If you don't want that, then you need to cast your ints to something else first.
Edit: I'd also note that if you really want to understand why this is, then you should start looking into how binary math works and how it is implemented in an electronic circuit. It's certainly not necessary to understand it in detail, but having a quick overview of it would really help you understand how the low-level details of the hardware filter through to the details of high-level languages.
What is the most recommended data type to use in scientific calculation in .Net? Is it float, double or something else?
Scientific values tend to be "natural" values (length, mass, time etc) where there's a natural degree of imprecision to start with - but where you may well want very, very large or very, very small numbers. For these values, double is generally a good idea. It's fast (with hardware support almost everywhere), scales up and down to huge/tiny values, and generally works fine if you're not concerned with exact decimal values.
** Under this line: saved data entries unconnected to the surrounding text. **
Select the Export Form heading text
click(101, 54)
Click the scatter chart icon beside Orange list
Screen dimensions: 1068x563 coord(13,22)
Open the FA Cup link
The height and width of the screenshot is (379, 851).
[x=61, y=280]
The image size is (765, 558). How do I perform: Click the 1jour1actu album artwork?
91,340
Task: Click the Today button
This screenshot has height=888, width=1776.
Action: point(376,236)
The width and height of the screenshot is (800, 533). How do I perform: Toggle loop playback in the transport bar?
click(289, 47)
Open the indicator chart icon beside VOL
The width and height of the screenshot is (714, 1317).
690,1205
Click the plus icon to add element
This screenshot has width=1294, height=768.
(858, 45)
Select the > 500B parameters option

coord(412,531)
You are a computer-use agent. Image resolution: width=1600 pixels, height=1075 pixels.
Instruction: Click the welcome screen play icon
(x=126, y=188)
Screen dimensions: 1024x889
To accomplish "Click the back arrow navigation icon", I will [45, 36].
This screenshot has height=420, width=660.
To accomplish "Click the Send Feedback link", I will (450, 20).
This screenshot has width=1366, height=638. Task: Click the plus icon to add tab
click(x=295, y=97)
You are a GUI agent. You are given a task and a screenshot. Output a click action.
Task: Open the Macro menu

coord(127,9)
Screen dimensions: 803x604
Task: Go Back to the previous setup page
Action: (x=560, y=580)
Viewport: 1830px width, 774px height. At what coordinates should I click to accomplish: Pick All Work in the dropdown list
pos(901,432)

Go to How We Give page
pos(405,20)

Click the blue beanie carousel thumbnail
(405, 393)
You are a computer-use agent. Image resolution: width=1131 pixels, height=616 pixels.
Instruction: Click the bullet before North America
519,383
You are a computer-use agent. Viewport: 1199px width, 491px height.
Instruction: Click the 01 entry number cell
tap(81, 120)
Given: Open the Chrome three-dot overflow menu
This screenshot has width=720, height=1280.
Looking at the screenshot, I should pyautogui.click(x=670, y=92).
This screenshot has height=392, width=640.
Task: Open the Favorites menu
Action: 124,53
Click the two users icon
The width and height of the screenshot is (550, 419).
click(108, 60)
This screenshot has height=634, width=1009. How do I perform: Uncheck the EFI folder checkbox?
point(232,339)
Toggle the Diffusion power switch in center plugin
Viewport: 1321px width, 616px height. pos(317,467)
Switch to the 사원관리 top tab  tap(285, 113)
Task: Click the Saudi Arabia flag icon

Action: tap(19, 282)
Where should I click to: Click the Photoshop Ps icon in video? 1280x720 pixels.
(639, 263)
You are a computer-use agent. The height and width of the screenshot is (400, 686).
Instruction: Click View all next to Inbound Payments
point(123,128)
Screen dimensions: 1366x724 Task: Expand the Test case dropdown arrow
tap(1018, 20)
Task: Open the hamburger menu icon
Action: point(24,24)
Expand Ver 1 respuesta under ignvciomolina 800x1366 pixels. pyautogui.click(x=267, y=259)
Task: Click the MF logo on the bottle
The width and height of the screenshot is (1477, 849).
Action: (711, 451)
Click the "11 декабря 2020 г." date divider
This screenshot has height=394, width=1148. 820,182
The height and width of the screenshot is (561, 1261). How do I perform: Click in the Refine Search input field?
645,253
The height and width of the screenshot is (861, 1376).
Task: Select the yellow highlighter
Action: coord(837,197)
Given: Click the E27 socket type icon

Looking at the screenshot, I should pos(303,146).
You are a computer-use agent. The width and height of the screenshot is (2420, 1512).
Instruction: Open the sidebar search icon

decimal is a good type for "artificial" numbers where there's an exact value, almost always represented naturally as a decimal - the canonical example for this is currency. However, it's twice as expensive as double in terms of storage (8 bytes per value instead of 4), has a smaller range (due to a more limited exponent range) and is significantly slower due to a lack of hardware support.
I'd personally only use float if storage was an issue - it's amazing how quickly the inaccuracies can build up when you only have around 7 significant decimal places.
Ultimately, as the comment from "bears will eat you" suggests, it depends on what values you're talking about - and of course what you plan to do with them. Without any further information I suspect that double is a good starting point - but you should really make the decision based on the individual situation.
Well, of course the term “scientific calculation” is a bit vague, but in general, it’s double.
float is largely for compatibility with libraries that expect 32-bit floating-point numbers. The performance of float and double operations (like addition) is exactly the same, so new code should always use double because it has greater precision.
However, the x86 JITter will never inline functions that take or return a float, so using float in methods could actually be slower. Once again, this is for compatibility: if it were inlined, the execution engine would skip a conversion step that reduces its precision, and thus the JITter could inadvertantly change the result of some calculations if it were to inline such functions.
Finally, there’s also decimal. Use this whenever it is important to have a certain number of decimal places. The stereotypical use-case is currency operations, but of course it supports more than 2 decimal places — it’s actually an 80-bit piece of data.
If even the accuracy of 64-bit double is not enough, consider using an external library for arbitrary-precision numbers, but of course you will only need that if your specific scientific use-case specifically calls for it.
Double seems to be the most reliable data type for such operations. Even WPF uses it extensively.
Be aware that decimals are much more expensive to use than floats/doubles (in addition to what Jon Skeet and Timwi wrote).
I'd recommend double unless you need the value to be exact; decimal is for financial calculations that need this exactitude. Scientific calculations tolerate small errors because you can't exactly measure 1 meter anyways. Float only helps if storage is a problem (ie. huge matrices).